### TASK STATEMENT:
Print the listing below word for word, but drop any pictures it contains.

### MATERIAL FOR THIS TASK:
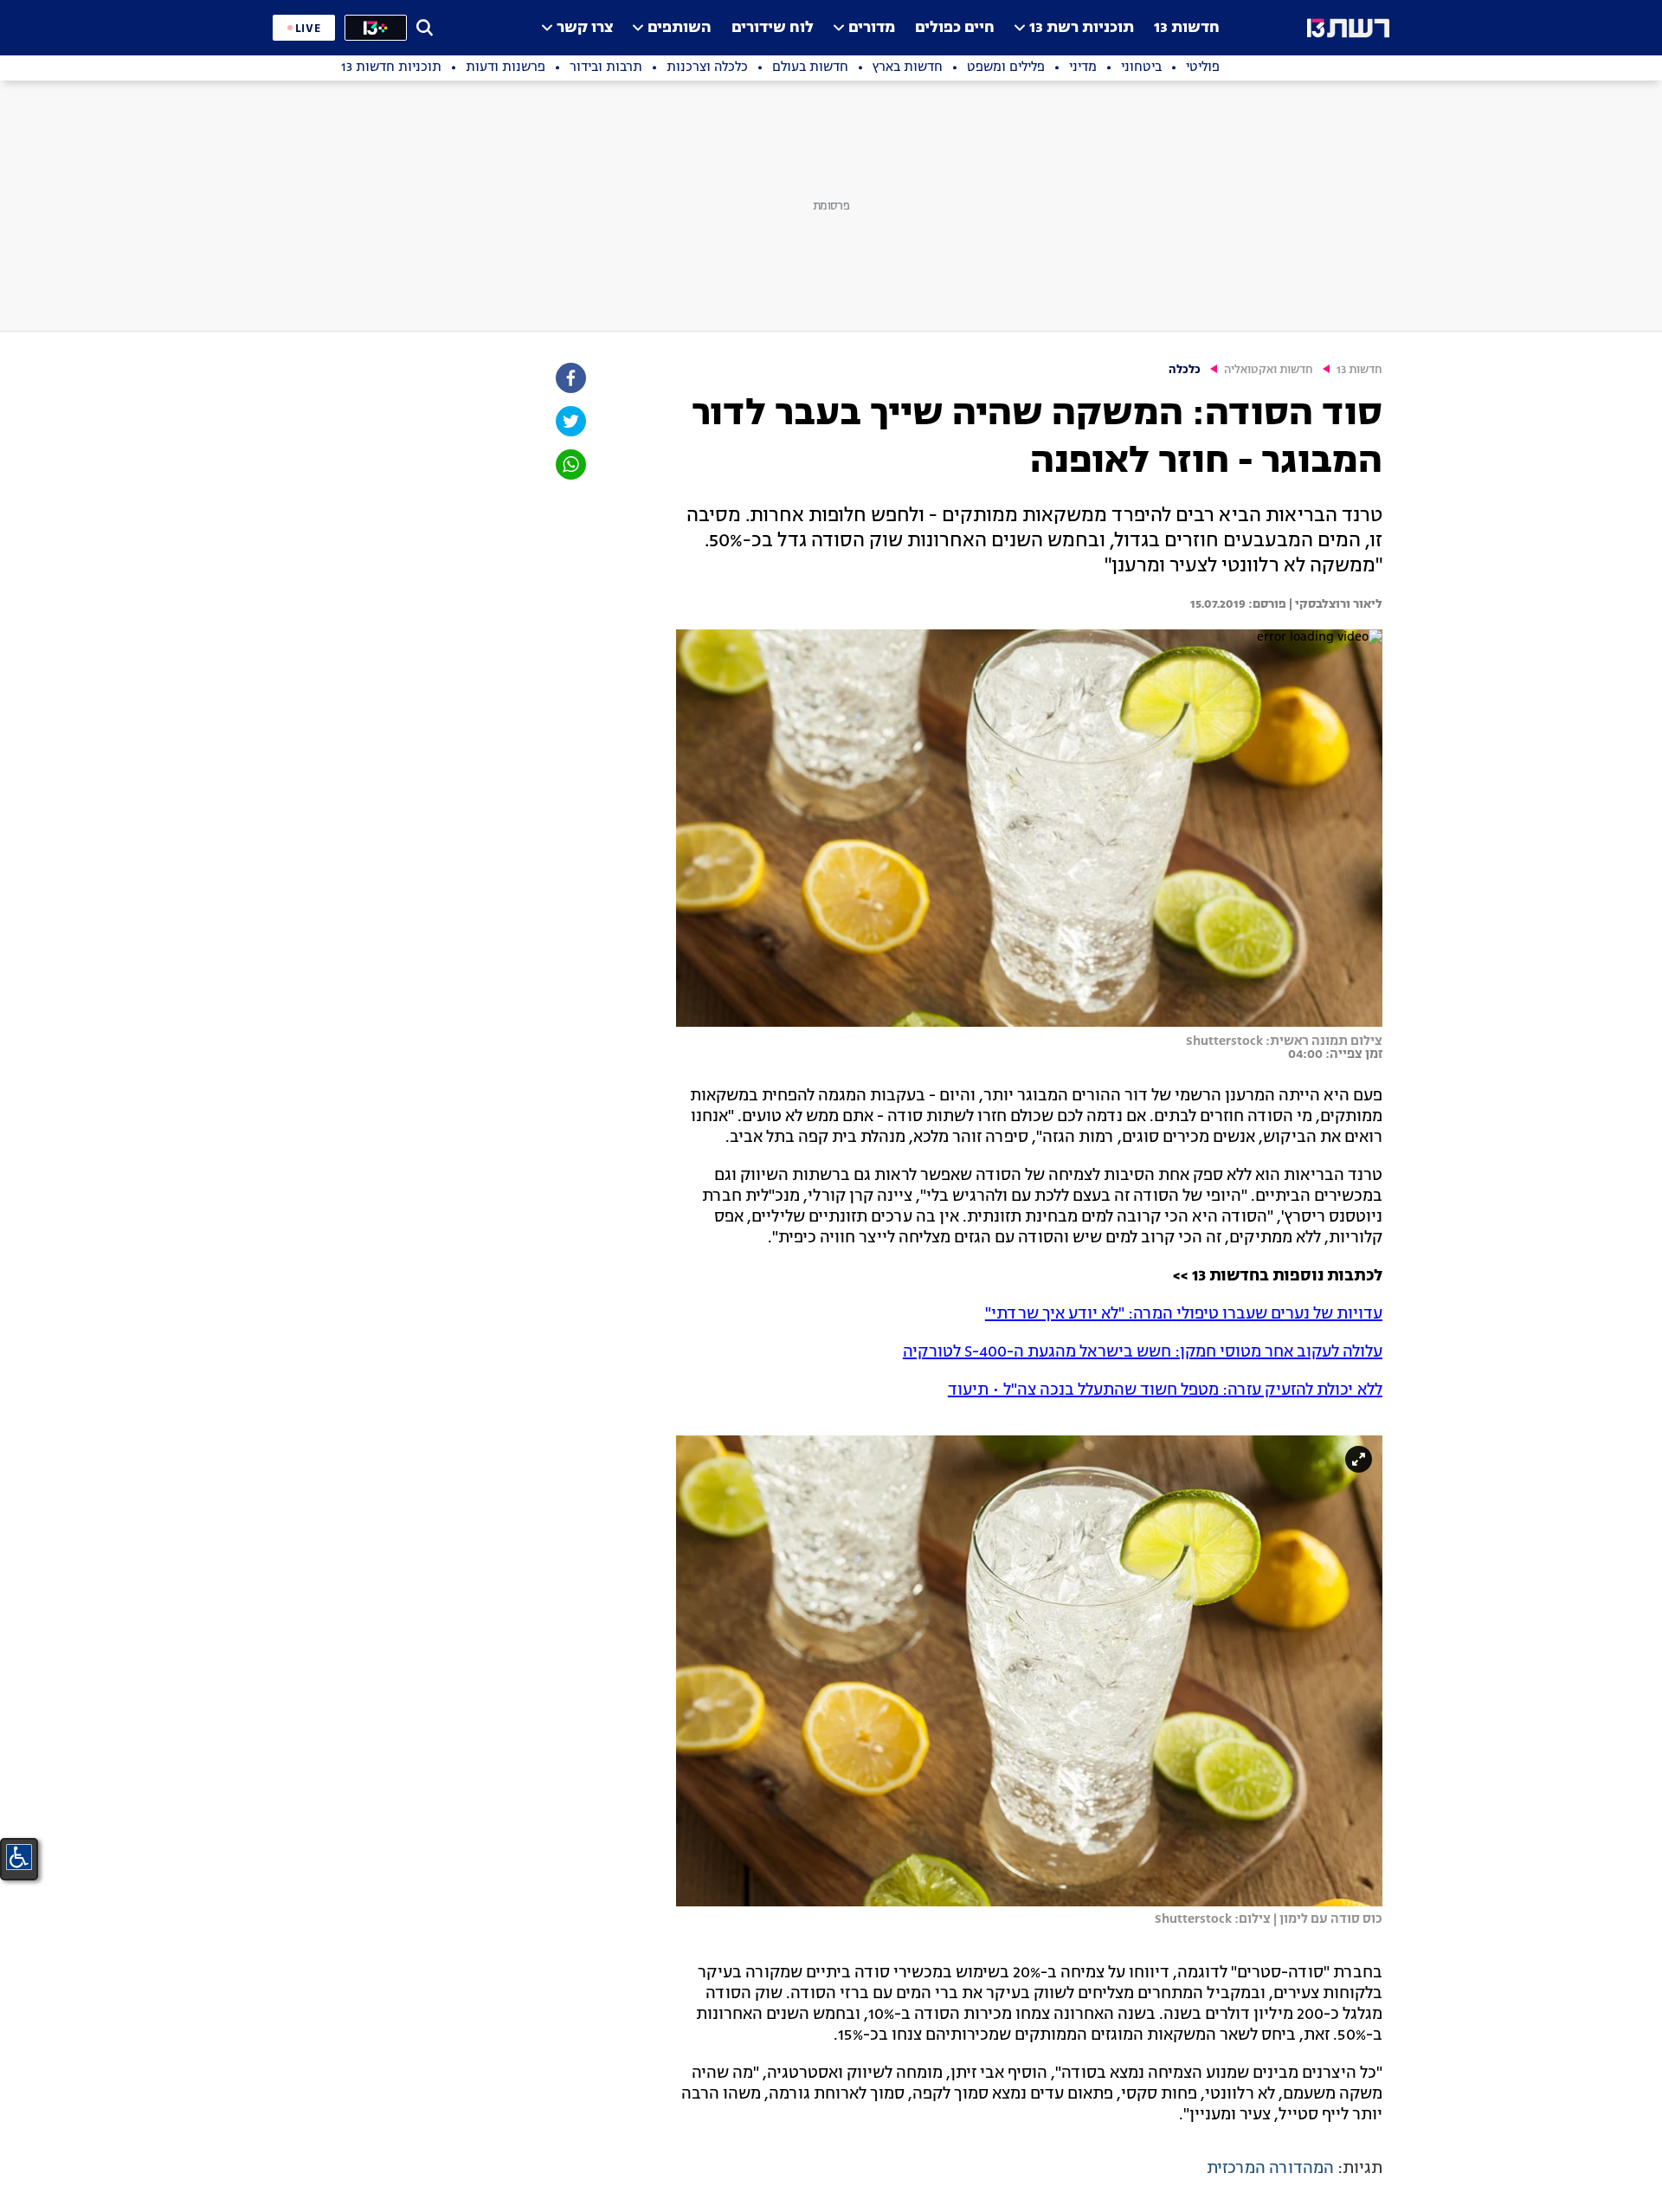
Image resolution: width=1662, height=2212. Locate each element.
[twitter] (569, 421)
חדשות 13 (1187, 28)
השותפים (679, 28)
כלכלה (1185, 370)
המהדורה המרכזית (1270, 2168)
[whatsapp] (569, 464)
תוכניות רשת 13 (1081, 28)
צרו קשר (585, 28)
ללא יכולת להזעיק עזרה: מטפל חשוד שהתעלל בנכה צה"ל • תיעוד (1165, 1390)
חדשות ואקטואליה (1268, 370)
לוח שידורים (772, 28)
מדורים (871, 28)
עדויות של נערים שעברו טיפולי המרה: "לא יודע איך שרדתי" (1183, 1314)
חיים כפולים (955, 28)
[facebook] (569, 378)
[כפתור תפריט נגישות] (19, 1857)
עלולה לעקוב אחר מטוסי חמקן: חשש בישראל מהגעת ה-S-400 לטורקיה (1142, 1352)
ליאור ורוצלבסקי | (1334, 604)
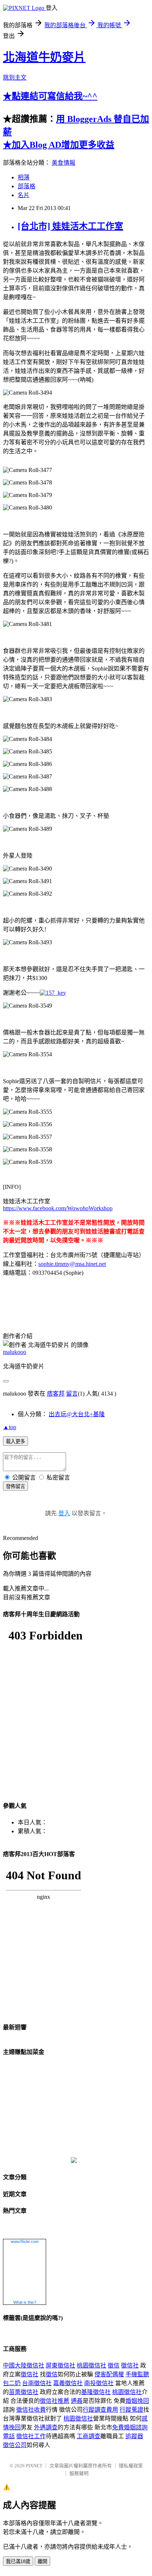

### EXERCISE SOLUTION:
Image resolution: width=1662, height=2212. Locate each element.
[twitter] (569, 421)
חדשות 13 (1187, 28)
השותפים (679, 28)
כלכלה (1185, 370)
המהדורה המרכזית (1270, 2168)
[whatsapp] (569, 464)
תוכניות רשת 13 (1081, 28)
צרו קשר (585, 28)
ללא יכולת להזעיק עזרה: מטפל חשוד שהתעלל בנכה צה"ל • תיעוד (1165, 1390)
חדשות ואקטואליה (1268, 370)
לוח שידורים (772, 28)
מדורים (871, 28)
עדויות של נערים שעברו טיפולי המרה: "לא יודע איך שרדתי" (1183, 1314)
חיים כפולים (955, 28)
[facebook] (569, 378)
[כפתור תפריט נגישות] (19, 1857)
עלולה לעקוב אחר מטוסי חמקן: חשש בישראל מהגעת ה-S-400 לטורקיה (1142, 1352)
ליאור ורוצלבסקי | (1334, 604)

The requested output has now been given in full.